Rachel Grant Comments on Media Coverage of Tragedies in Diverse Communities
Rachel Grant, University of Florida College of Journalism and Communications Journalism assistant professor, was quoted in “How WA’s Worst Mass Shooting Isolated Seattle’s Chinese Americans” published in Crosscut on Feb. 15.
The article chronicles the 1983 Wah Mee gambling club massacre, where both the perpetrators and victims were Chinese Americans. Journalists covered the aftermath of the tragedy, but some may have also exploited a vulnerable community navigating a deeply personal tragedy.
The article also references initiatives that have responded to media issues including the Narrative Justice Project, where Grant is research director, which trains communities of color in telling their own stories. The project was founded as a tactical response to structural racism in popular media representation and landscape.

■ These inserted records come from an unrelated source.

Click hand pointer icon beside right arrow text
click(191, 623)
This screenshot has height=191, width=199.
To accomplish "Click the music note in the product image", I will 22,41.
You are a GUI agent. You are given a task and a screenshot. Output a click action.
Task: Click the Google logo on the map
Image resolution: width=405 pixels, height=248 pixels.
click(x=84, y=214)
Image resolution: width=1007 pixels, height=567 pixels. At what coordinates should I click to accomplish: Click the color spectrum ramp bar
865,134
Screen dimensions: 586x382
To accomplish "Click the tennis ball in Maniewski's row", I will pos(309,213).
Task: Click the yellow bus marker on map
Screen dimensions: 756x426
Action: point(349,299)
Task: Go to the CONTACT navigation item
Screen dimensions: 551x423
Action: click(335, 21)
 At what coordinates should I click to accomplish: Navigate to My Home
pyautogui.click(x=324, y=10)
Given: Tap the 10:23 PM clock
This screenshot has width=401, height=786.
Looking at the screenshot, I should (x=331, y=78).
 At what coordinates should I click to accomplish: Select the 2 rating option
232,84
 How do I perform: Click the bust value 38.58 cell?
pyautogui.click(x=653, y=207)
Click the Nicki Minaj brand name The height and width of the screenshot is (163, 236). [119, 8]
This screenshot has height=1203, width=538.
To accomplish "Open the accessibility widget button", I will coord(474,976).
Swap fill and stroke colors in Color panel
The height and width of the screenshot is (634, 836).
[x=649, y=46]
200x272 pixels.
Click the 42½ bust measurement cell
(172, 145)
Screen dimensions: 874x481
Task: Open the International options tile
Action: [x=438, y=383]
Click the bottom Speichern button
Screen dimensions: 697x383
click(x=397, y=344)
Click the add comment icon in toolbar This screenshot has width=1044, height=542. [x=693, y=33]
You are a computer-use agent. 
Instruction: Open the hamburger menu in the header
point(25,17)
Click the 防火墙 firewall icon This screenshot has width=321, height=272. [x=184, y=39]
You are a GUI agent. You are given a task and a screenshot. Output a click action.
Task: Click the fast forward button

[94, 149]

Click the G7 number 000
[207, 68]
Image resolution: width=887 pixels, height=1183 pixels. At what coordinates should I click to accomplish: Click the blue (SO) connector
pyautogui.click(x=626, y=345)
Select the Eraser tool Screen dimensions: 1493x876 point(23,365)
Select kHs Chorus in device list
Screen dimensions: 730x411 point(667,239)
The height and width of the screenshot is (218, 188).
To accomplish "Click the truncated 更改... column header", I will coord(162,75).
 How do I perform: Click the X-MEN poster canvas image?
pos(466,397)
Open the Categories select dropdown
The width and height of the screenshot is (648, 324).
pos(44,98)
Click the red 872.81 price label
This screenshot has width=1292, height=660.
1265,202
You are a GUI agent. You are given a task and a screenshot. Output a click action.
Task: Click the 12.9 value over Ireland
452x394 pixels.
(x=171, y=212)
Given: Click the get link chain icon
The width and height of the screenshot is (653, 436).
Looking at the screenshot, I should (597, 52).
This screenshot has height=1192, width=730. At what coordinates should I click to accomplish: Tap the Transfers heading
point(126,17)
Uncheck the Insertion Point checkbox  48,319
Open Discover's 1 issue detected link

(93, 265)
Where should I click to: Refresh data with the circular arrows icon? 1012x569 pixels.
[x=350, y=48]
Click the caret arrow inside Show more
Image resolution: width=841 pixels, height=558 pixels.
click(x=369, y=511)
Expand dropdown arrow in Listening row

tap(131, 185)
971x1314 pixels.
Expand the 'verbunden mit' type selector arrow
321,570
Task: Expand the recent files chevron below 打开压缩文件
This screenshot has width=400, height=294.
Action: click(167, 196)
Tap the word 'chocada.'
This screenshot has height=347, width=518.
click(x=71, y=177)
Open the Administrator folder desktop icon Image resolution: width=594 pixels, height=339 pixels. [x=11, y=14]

According to Grant, “You have, especially now, cable news, prime-time news, major media conglomerates, parachuting in and not knowing the actual cultures or communities.”
Grant pointed to various ways the media can cause harm, from trying to get the emotional reactions of families who haven’t had time to process what’s happening around them to using language that characterizes people as “illegal” or “criminal.”
She acknowledged that many reporters are often doing a job that doesn’t always give them adequate time or space to go in-depth.
“Present-day tragedies are not immune from the media frenzy that ensued after Wah Mee and combating this requires more than just hiring a few diverse reporters,” Grant said. “Representation – having Black, brown, and Asian reporters – does not necessarily translate to correct or equal reporting. Reporters need to be more culturally informed and understand the histories of those who have been disenfranchised or discriminated against over time.”